Differences between some biological species are reflected by a unique and distinctive pattern that represents the way in which chemical interactions occur in their cells, according to new University of Michigan research that looks at metabolism of different biological species. The U-M findings appear as a cover story in the March 2013 issue of “Molecular BioSystems”.
“Our discovery may help lay the groundwork for a novel approach to study evolution, based on the differences in metabolic reactions” says one of lead authors, Santiago Schnell, Ph.D., associate professor of molecular and integrative physiology at the U-M Medical School.
“We carried out a comparative analysis of the metabolic reactions of biological species across six kingdoms of life. In our study we were able to find a unique metabolic fingerprint between species , but also across cellular organelles” says the other lead author, Charles Burant, M.D., Ph.D., professor of internal medicine at the U-M Health System.
The research team implemented a computer analysis to disentangling the complexities of metabolism, such as the way in which proteins interact in our body’s cells. The computational approach relies in a network analysis. “Networks are ubiquitous in the world; we find them in transportation systems, the internet, electronic circuits and biological interactions” says co-author Erin Shellman, Ph.D., a recent graduate of the U-M Bioinformatics Program.
The U-M scientists represented metabolism reactions as networks. The metabolic fingerprinting requires extracting the basic structural elements of the networks, which are called “motifs”. These are essentially patterns of interactions between chemical species.

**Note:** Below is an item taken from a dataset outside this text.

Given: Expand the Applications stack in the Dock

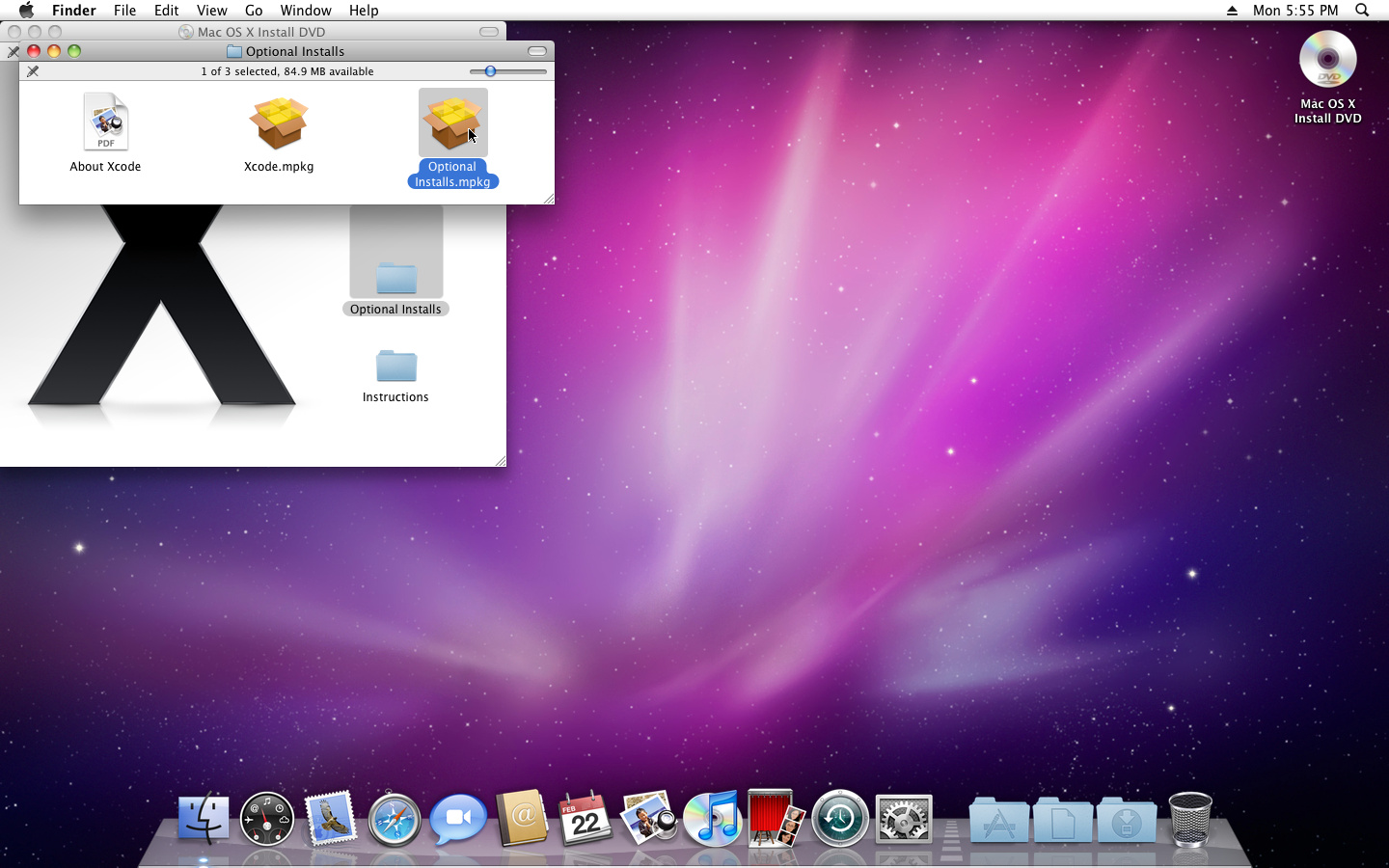Looking at the screenshot, I should [x=998, y=822].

Motifs that occur in significantly larger numbers in the metabolic networks than in randomized networks made the metabolic fingerprint.
“Our results show that the distribution of motifs provides a unique and distinctive pattern, which characterizes molecular differences between some biological species” says the team. Importantly, their approach reveals a previously unrecognized role of metabolic chemical interactions to study the evolution of biological species.